Q: How do I avoid getting blocked while scraping Google Maps? A: Use residential proxies (not datacenter IPs), add variable delays between requests (2-8 seconds), rotate user agents, and implement session warm-up by visiting Google Search before Maps. Start conservative with 100-500 reviews per day across 5-10 businesses.
Q: Can I use scraped reviews for sentiment analysis? A: Yes, and it's one of the most valuable applications. Tools like VADER and IndoBERT can analyze review text to identify sentiment patterns, recurring complaints, and praise themes. This transforms raw review data into actionable business intelligence.
Q: How do I extract reviews from multiple Google Maps locations? A: Batch processing tools like Apify actors or the labrat-0/google-maps-scraper support keyword × location Cartesian products. You can process hundreds of locations in a single run with global deduplication by place ID.

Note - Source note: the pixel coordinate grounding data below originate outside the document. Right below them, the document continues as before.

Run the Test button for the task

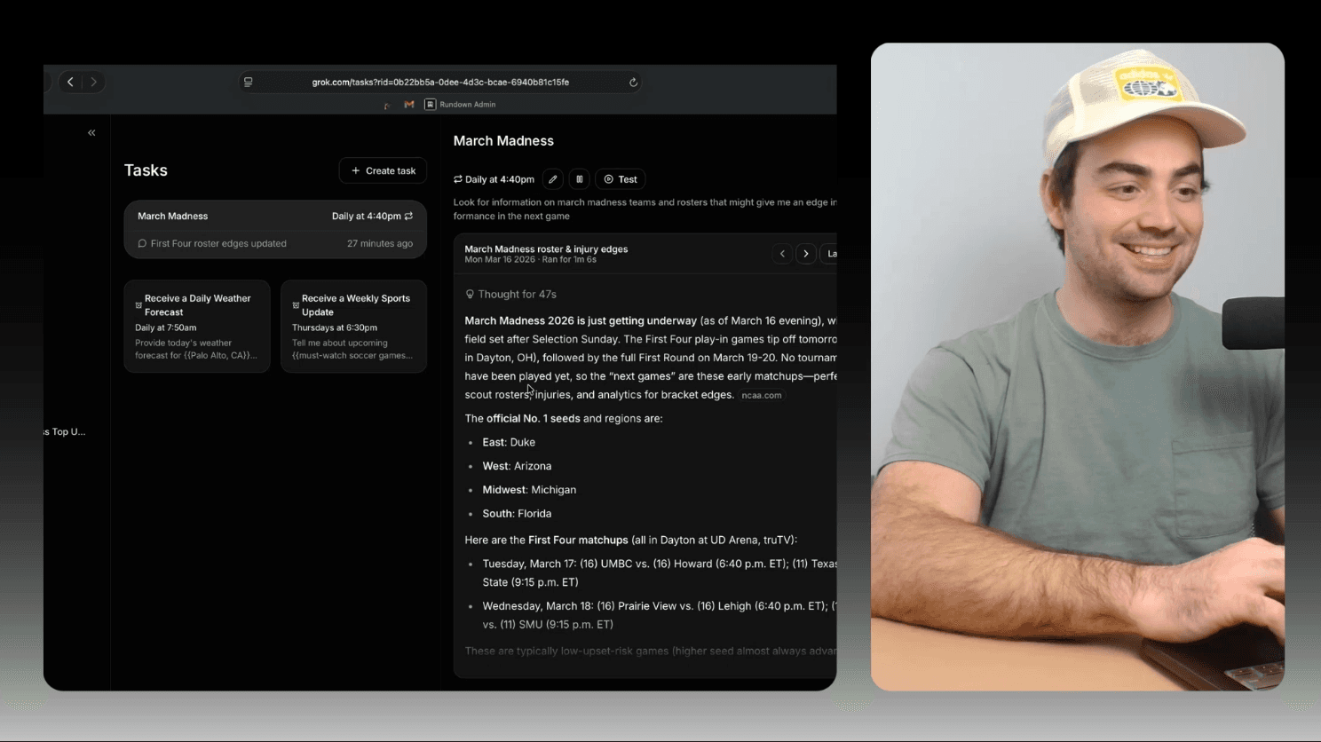[620, 178]
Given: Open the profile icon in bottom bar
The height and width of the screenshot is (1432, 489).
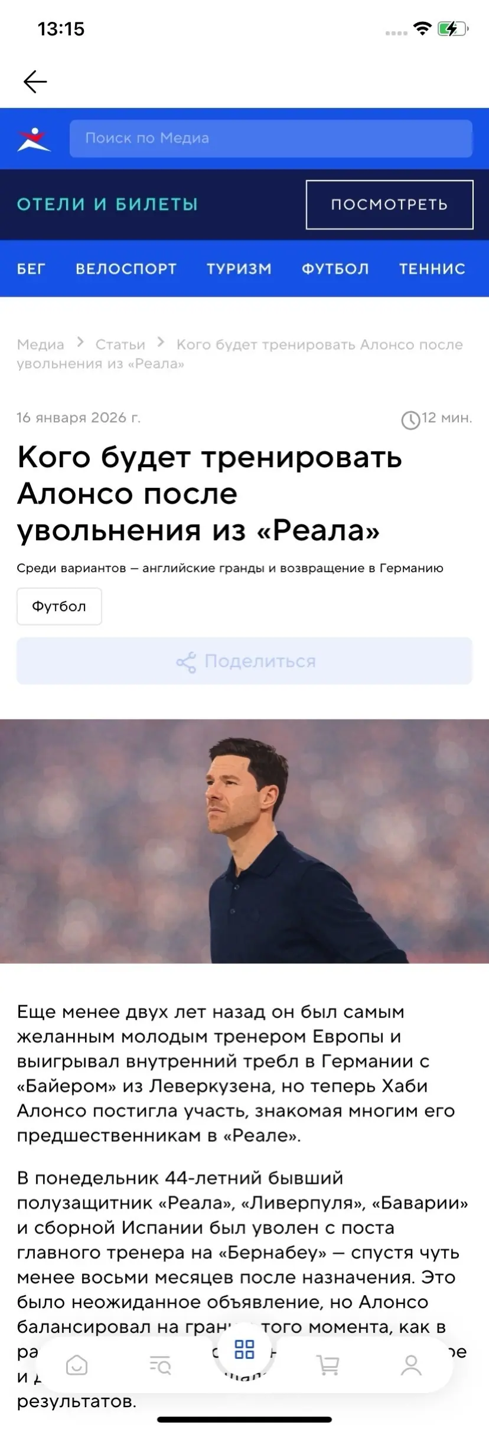Looking at the screenshot, I should (411, 1365).
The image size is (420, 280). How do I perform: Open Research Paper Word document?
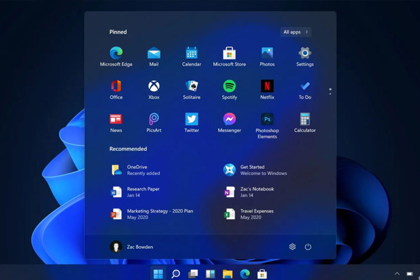coord(135,192)
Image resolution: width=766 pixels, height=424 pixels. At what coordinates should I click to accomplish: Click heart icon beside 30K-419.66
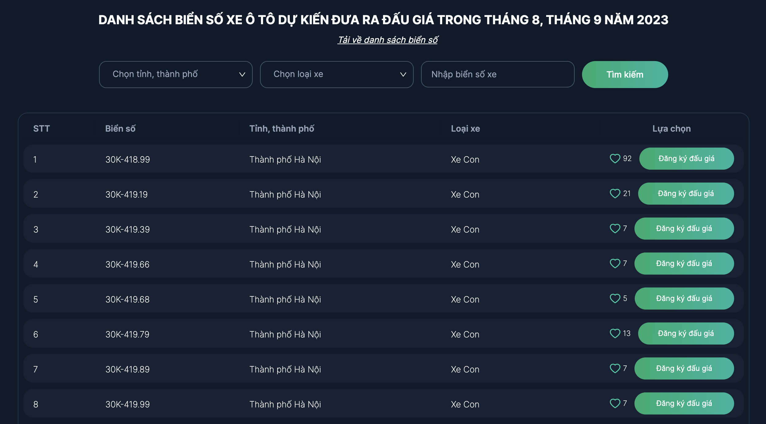click(x=615, y=264)
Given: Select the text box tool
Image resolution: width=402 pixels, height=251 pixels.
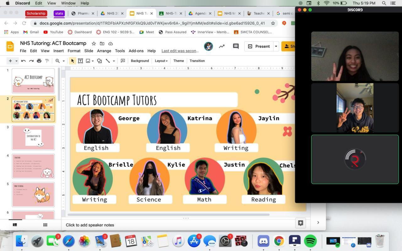Looking at the screenshot, I should pyautogui.click(x=80, y=61).
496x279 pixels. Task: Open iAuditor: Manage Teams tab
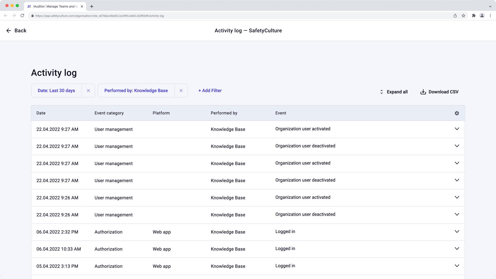55,6
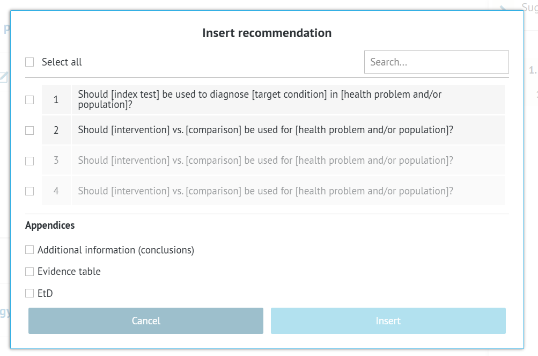Click the number 2 cell in the list
538x356 pixels.
tap(56, 130)
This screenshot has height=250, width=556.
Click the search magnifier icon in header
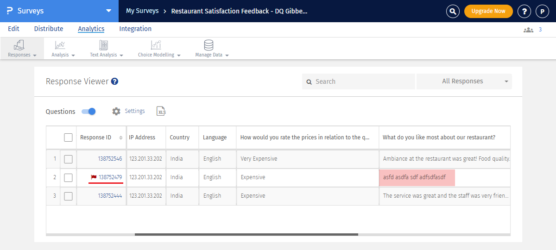click(x=453, y=11)
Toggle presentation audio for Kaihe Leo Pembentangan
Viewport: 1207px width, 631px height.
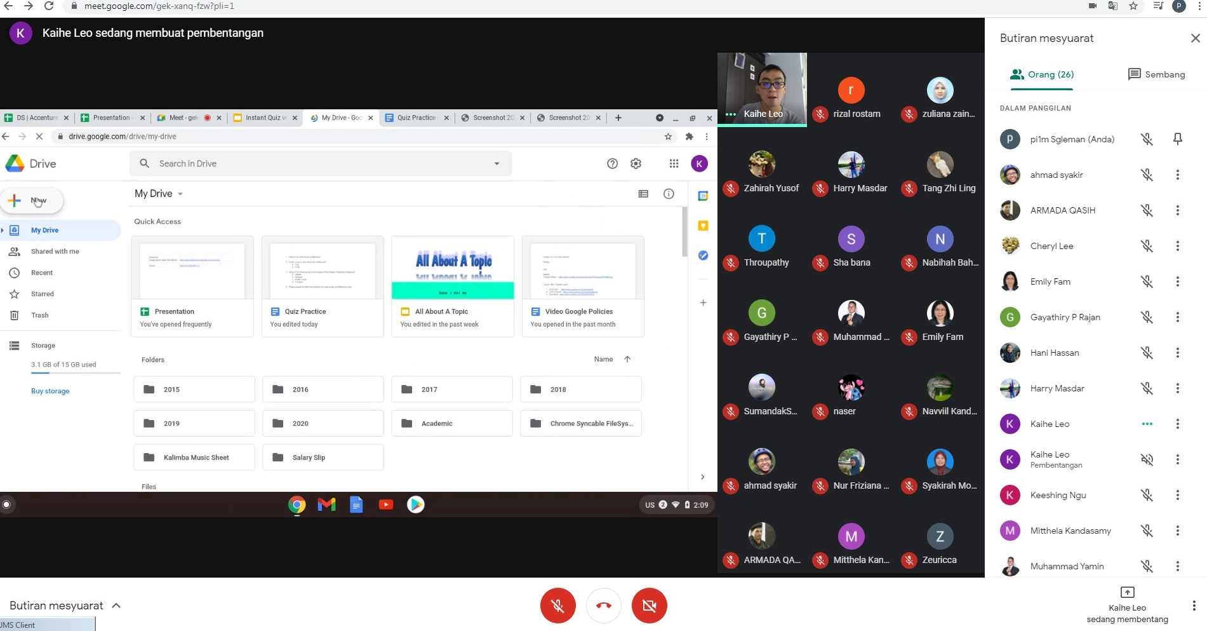[x=1146, y=459]
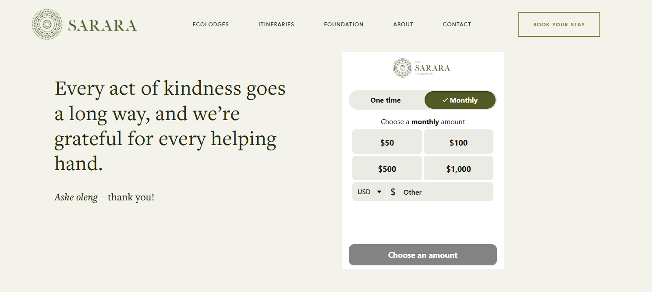Navigate to the FOUNDATION page

344,25
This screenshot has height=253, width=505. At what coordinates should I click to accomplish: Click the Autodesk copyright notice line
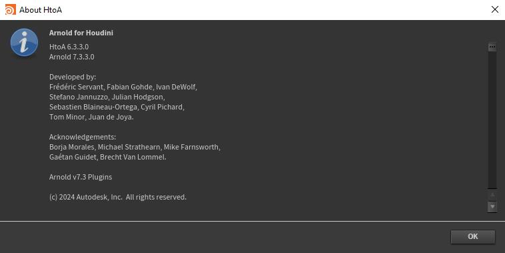click(118, 197)
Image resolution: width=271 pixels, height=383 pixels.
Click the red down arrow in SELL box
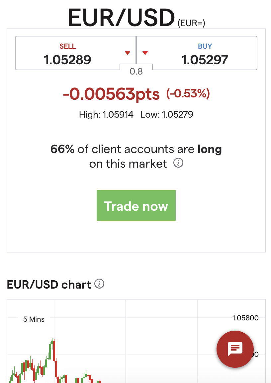coord(127,53)
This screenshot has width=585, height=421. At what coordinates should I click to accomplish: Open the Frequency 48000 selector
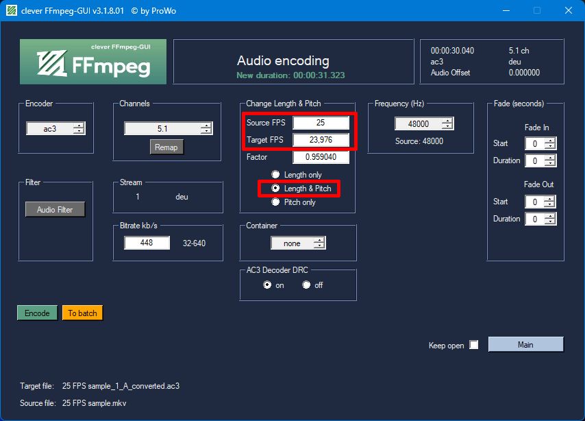pyautogui.click(x=424, y=123)
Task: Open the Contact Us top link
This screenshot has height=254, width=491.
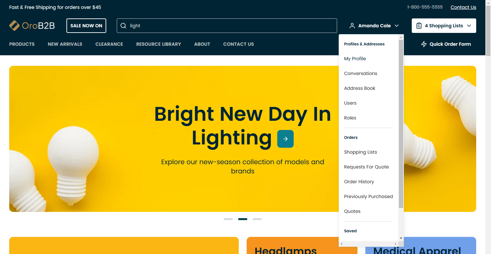Action: (x=463, y=7)
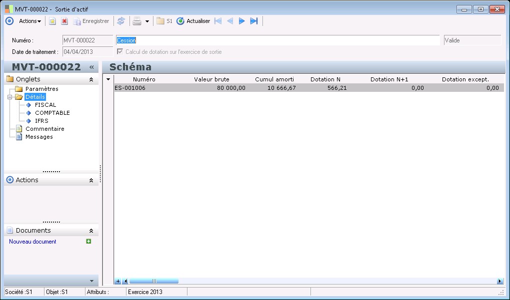
Task: Click the S1 folder icon
Action: coord(160,21)
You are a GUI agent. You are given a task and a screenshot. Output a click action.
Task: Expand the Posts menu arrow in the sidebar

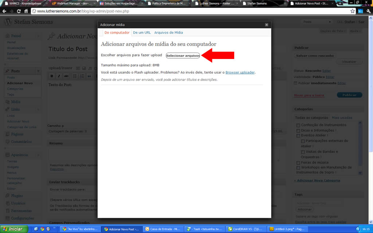click(38, 71)
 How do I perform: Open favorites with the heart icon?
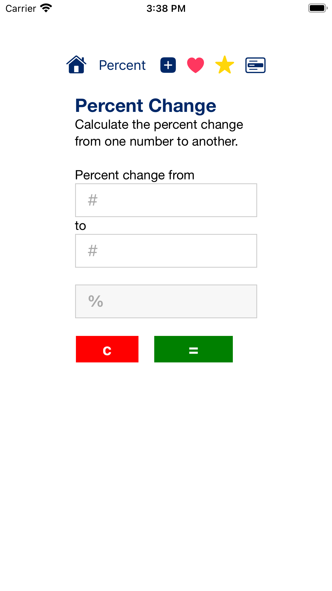[x=195, y=65]
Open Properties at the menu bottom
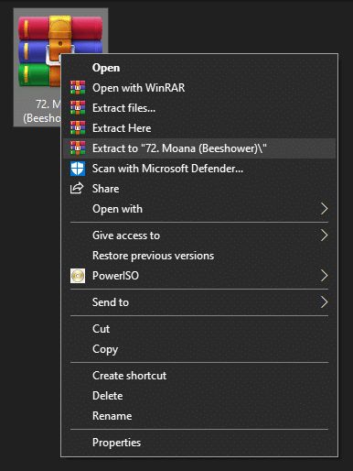353x471 pixels. (x=116, y=443)
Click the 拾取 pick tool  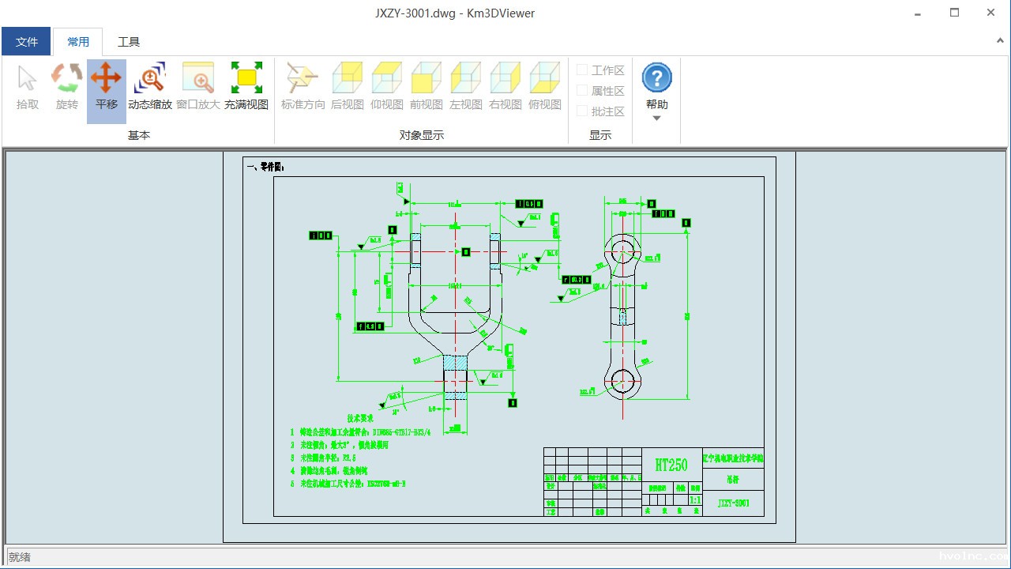26,87
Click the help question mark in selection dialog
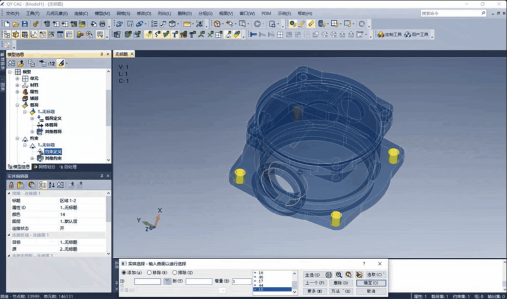 [364, 263]
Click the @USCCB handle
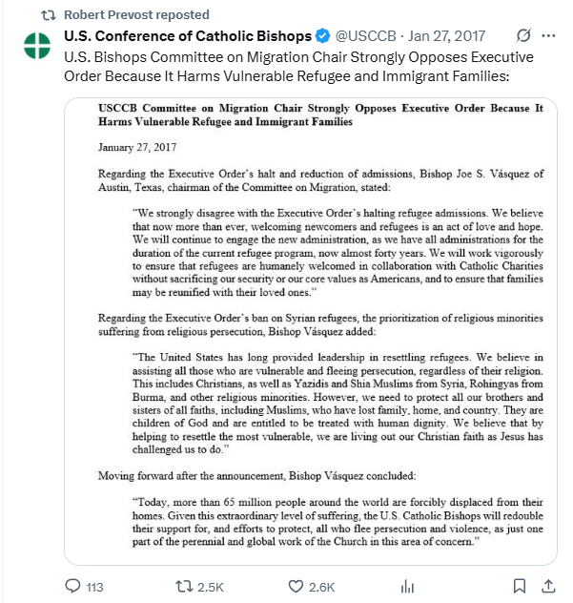573x603 pixels. 365,35
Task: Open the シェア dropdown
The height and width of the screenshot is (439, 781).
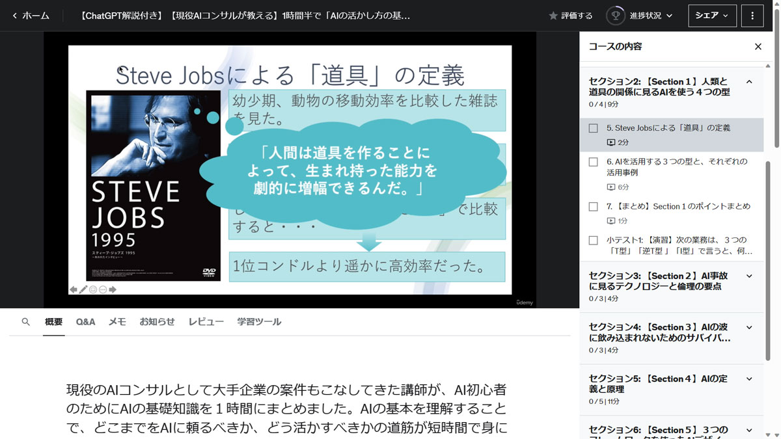Action: coord(712,15)
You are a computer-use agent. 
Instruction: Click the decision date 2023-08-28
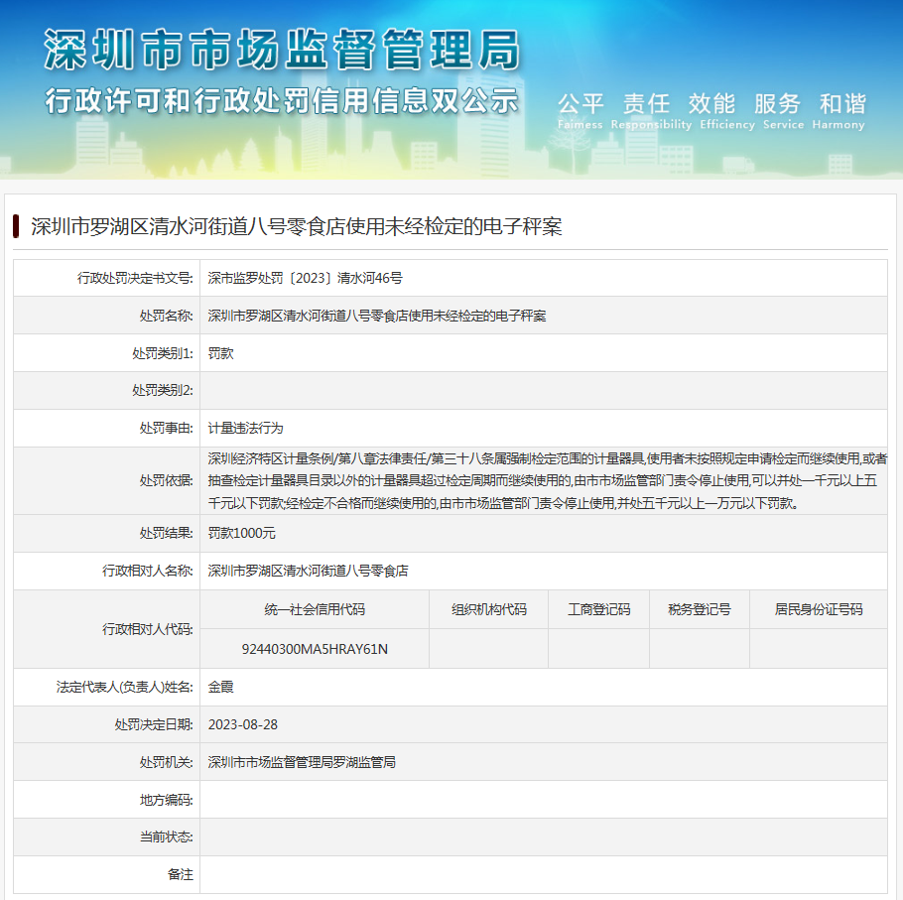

Q: What data fields can I extract from Google Maps reviews? A: Beyond review text and ratings, you can extract reviewer metadata (name, profile URL, Local Guide status, review count), owner responses (text, date), temporal data (relative and ISO dates), photos, and structured review attributes like visit type, wait time, and food/service sub-ratings.
Q: How do I turn scraped reviews into business insights? A: Pass review batches to LLMs for thematic analysis, use topic clustering to identify common complaint patterns, implement time-series analysis to track sentiment trends, and compare across competitors to find differentiation opportunities. The most actionable output is usually the top complaint themes per business.